Stage two of the USA Pro Challenge was 105.4 miles from Aspen to Crested Butte. In contrast to the picturesque weather of first day of racing in Aspen, day two would bring pain and suffering down on the riders in the form of hard rain and cold temperatures.
They have a saying in Colorado – “If you don’t like the weather, wait 5 minutes.” Things were gloomy at the start of stage two in Aspen, foreshadowed the day to come.
Riders stay as relaxed as possible before the crack of the starting pistol, listening to music in the team car, stretching, and telling jokes. The race will provide plenty of pain and stress, so its best not to let it seep into pre-race rituals.
The USA Pro Challenge is the crown jewel of costumed bike racing fans. Stormtroopers, bananas, lots of monkeys, and crazy wigged individuals crammed the climbs on the route to Crested Butte.

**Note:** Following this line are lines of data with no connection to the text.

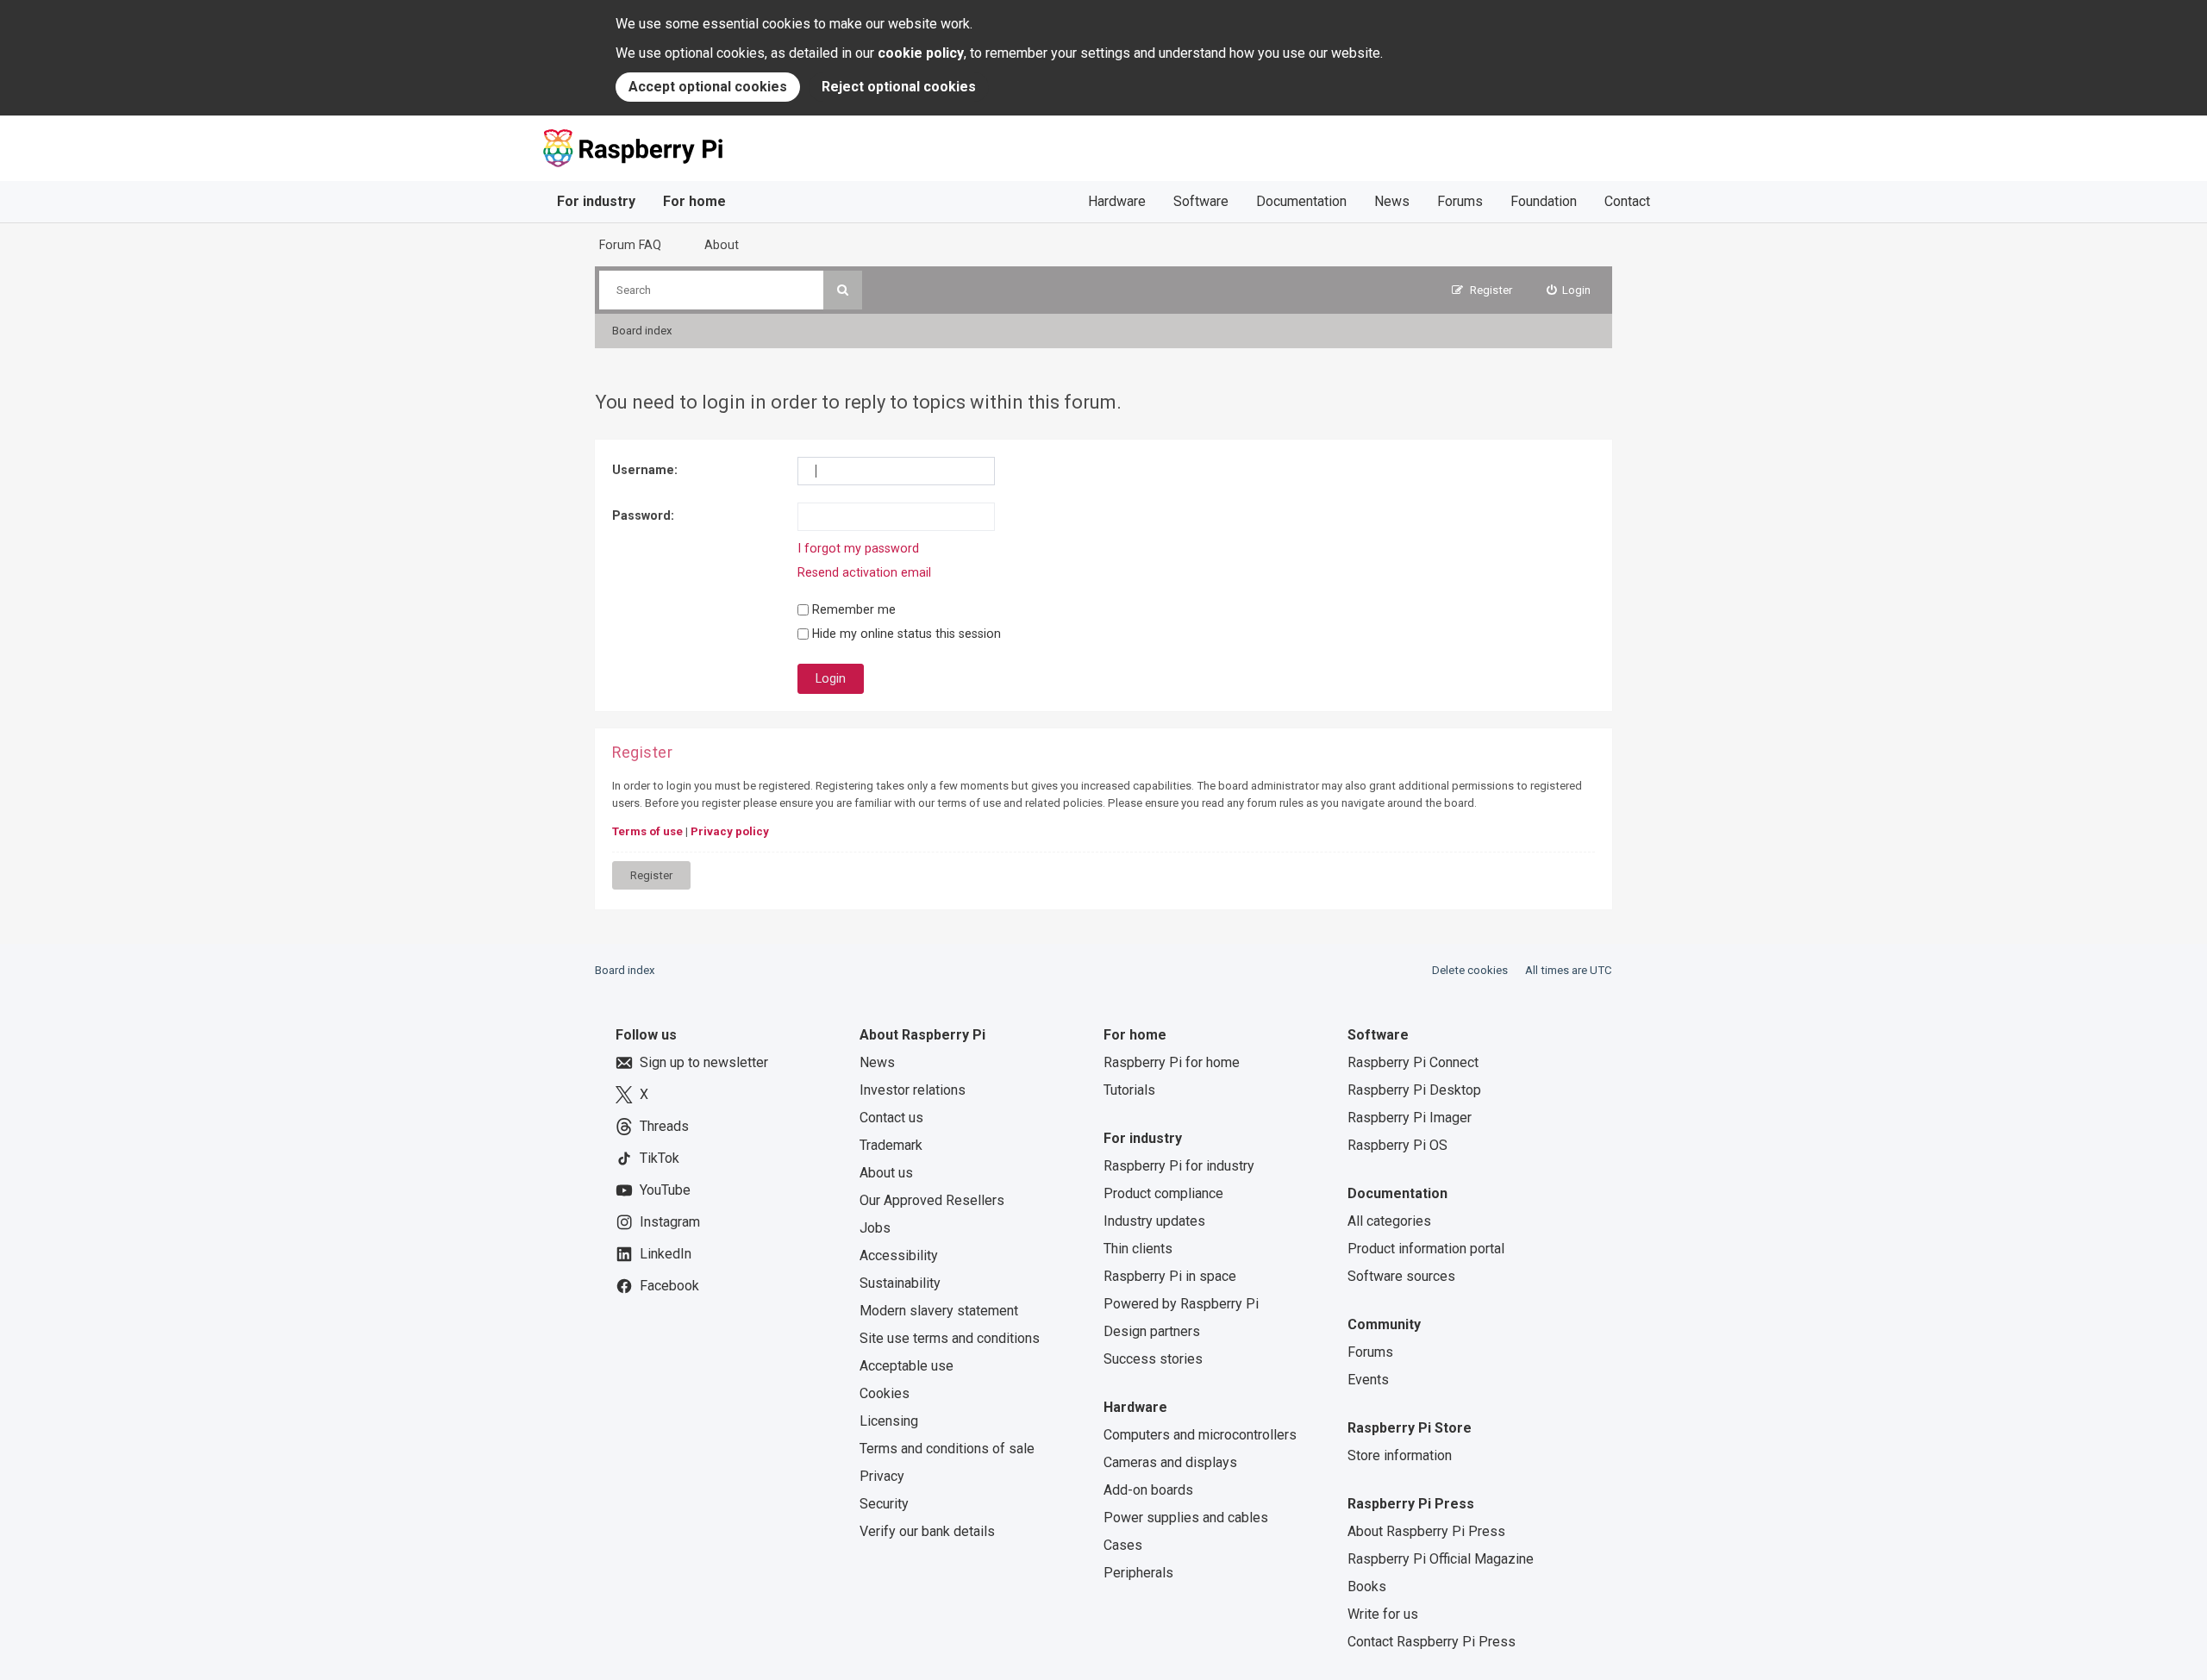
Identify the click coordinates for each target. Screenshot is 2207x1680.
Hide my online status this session (905, 633)
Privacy (882, 1476)
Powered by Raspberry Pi (1181, 1304)
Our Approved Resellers (932, 1200)
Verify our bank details (927, 1531)
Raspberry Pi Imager (1409, 1117)
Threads (664, 1126)
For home (694, 201)
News (1392, 201)
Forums (1460, 201)
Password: (643, 515)
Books (1366, 1586)
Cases (1123, 1545)
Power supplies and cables (1186, 1517)
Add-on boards (1148, 1490)
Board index (625, 970)
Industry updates (1154, 1221)
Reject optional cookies (899, 86)
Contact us (891, 1117)
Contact (1627, 201)
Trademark (891, 1145)
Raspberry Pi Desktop (1414, 1090)
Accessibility (899, 1255)
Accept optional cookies (707, 86)
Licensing (889, 1421)
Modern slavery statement (939, 1310)
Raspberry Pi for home (1172, 1062)
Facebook (669, 1285)
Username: (645, 470)
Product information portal (1425, 1248)
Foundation (1543, 201)
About (721, 245)
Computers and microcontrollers (1200, 1435)
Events (1368, 1379)
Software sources (1401, 1276)
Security (884, 1504)
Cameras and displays (1170, 1462)
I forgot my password (858, 548)
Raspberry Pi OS (1397, 1145)
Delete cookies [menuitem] (1470, 970)
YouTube (665, 1190)
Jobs (875, 1228)
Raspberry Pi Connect (1413, 1062)
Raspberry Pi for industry (1179, 1166)
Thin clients (1138, 1248)
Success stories (1153, 1359)
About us (886, 1173)
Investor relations (913, 1090)
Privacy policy (730, 831)
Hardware (1117, 201)
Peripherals (1138, 1572)
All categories (1389, 1221)
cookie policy (921, 53)
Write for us (1382, 1614)
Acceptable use (906, 1366)
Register (651, 875)
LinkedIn (665, 1254)
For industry (596, 201)
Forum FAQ (630, 245)
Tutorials (1129, 1090)
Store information (1399, 1455)
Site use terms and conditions (950, 1338)
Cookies (885, 1393)
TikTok (659, 1158)
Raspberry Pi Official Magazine (1440, 1559)
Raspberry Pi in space (1170, 1276)
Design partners (1152, 1331)
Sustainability (900, 1283)
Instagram (670, 1222)
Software (1201, 201)
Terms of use (647, 831)
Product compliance (1163, 1193)
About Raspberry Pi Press (1426, 1531)
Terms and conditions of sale (947, 1448)
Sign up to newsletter (704, 1062)
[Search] (842, 290)
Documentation (1301, 201)
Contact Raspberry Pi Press (1431, 1641)
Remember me (852, 609)
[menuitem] (1569, 290)
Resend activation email (864, 572)
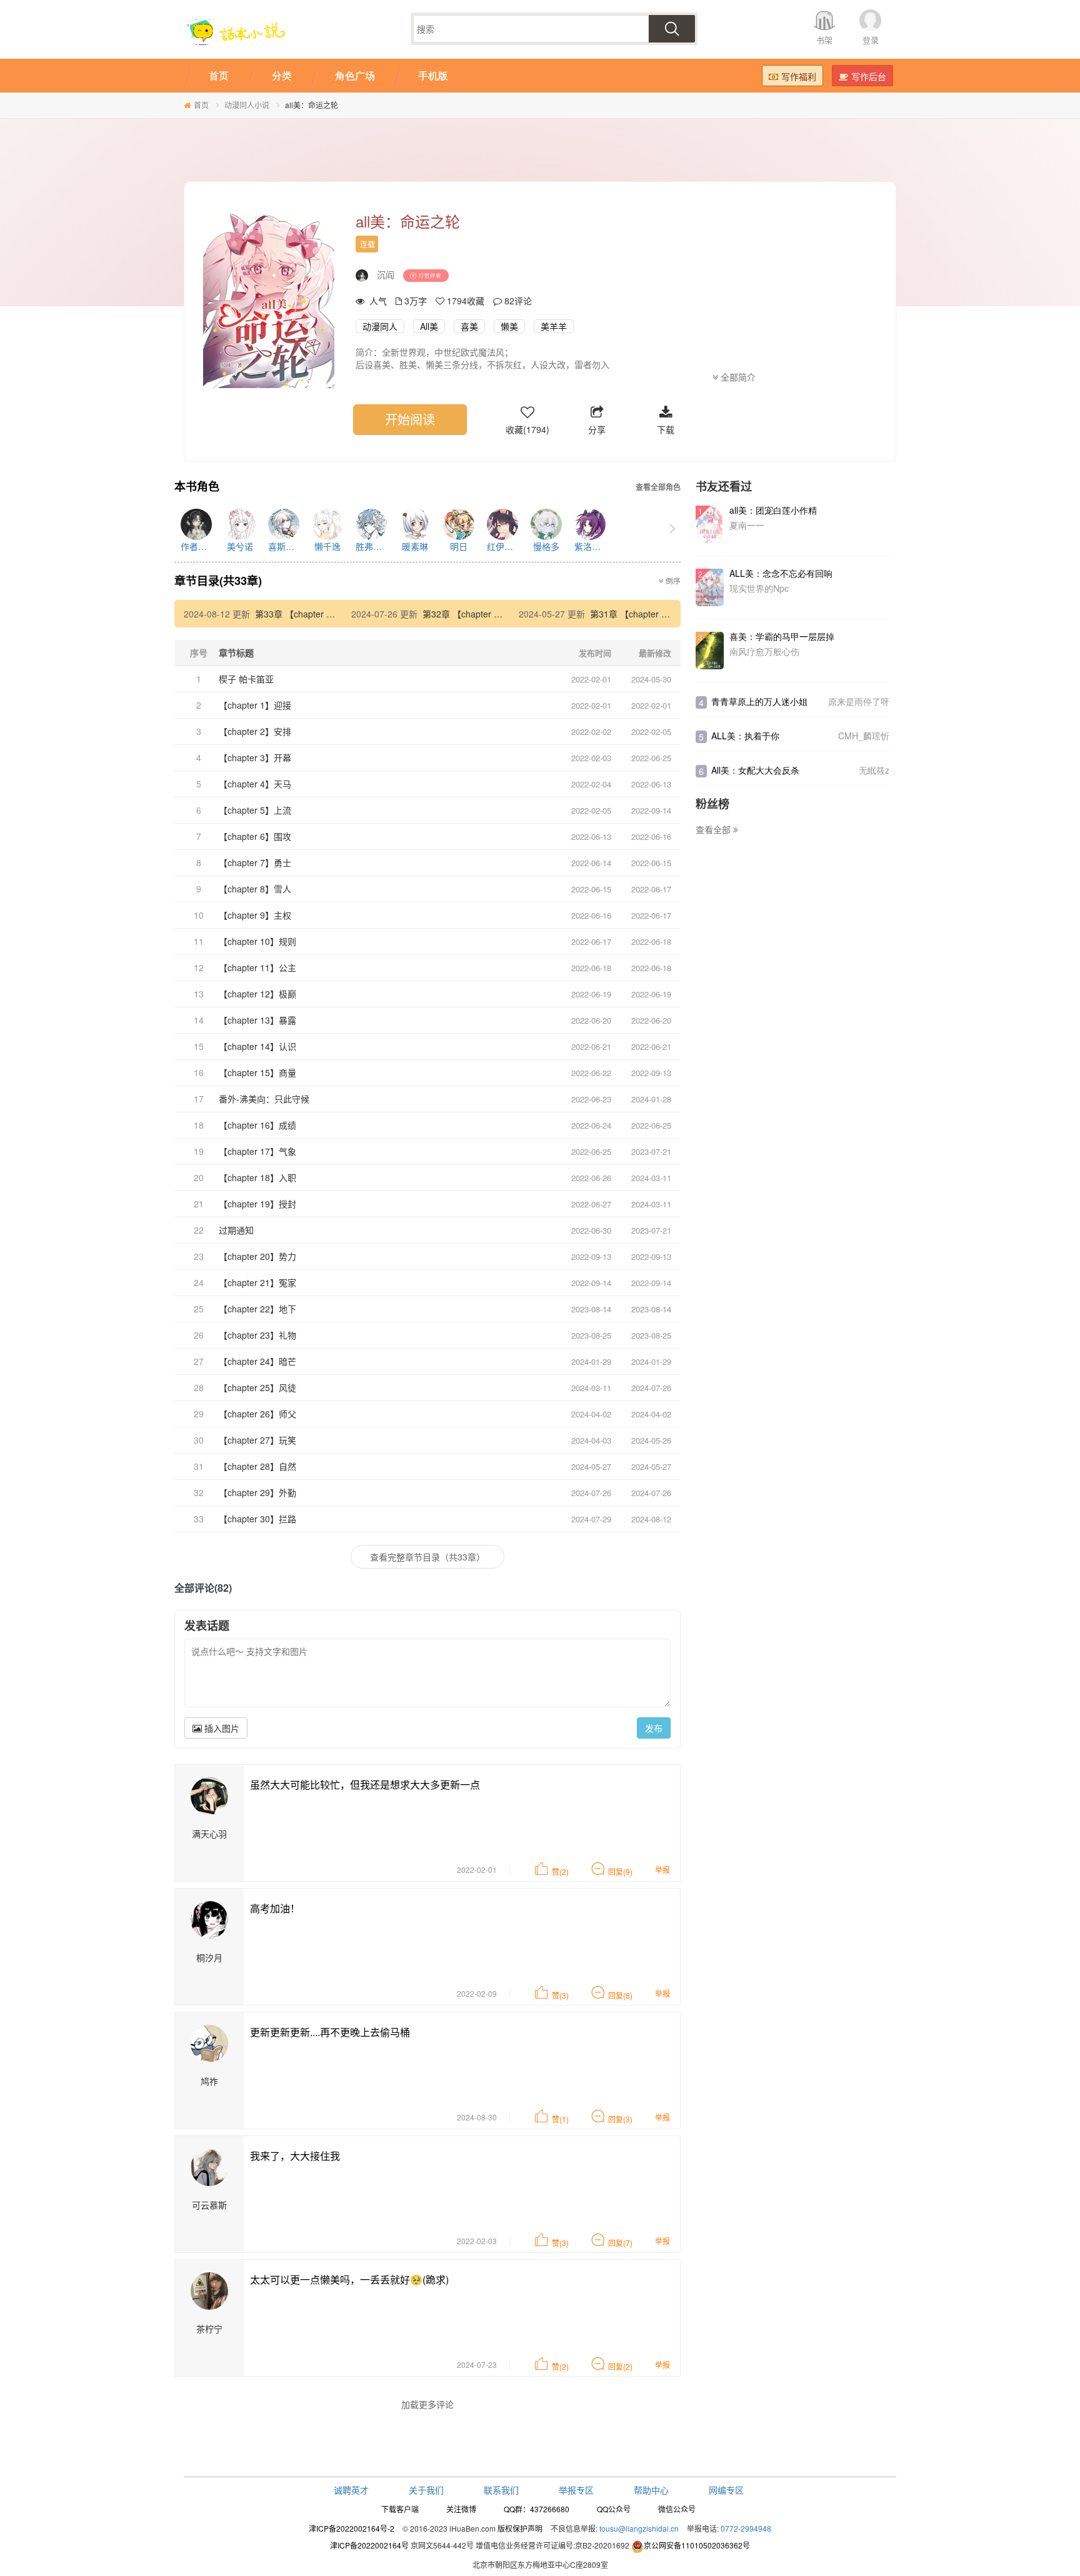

Aspen trees are a freak of nature – they share one root system and are considered among the world’s largest living organisms. They blanket huge swaths of the Rocky Mountains.
Carter Jones displayed an awesome tuck, reaching over 65 MPH on the descent of McClure Pass. Flexibility on the bicycle is a trait of every great climber’.
After a gloomy but rain free first half of the race, ominous clouds began to gather in force as the peloton moved to higher elevations. Bike racing’s unpredictability and difficulty are some of it’s best traits and today would not dissapoint – Rain fell hard on the dirt roads and steep gradients of McClure Pass, the day’s biggest climb.
Suffering fell upon the peloton like a block of lead on the way up McClure Pass. It rained, and then rained harder, and the narrow dirt roads made it difficult for riders to reach cars and pick up precious rain gear. Everyone was soaked. The 9980′ summit brought temperatures in the low fifties.
A miscalculated race neutralization left the peloton parked at the bottom of the pass. Originally called before the rider’s crested McClure, the information never reached riders and the peloton sped to the base, where they were greeted by a police roadblock and race stoppage. Needless to say, a few minutes standing still in the freezing rain did the riders no favors.
After the race restarted, it was a short 10 kilometers to the steep finish at Crested Butte ski resort. Carter stayed locked inside the lead group, but the wait in the rain had sapped his legs completely. He suffered to the top, losing 30 seconds to stage winner Alex Howes.
Remember that saying about Colorado? Like magic, as soon as the riders had finished the brutal day, the sun emerged. Rain conituned, but lightly, and eventually stopped entirely. The riders enjoyed the newfound sunshine from the comfort of their hotel beds.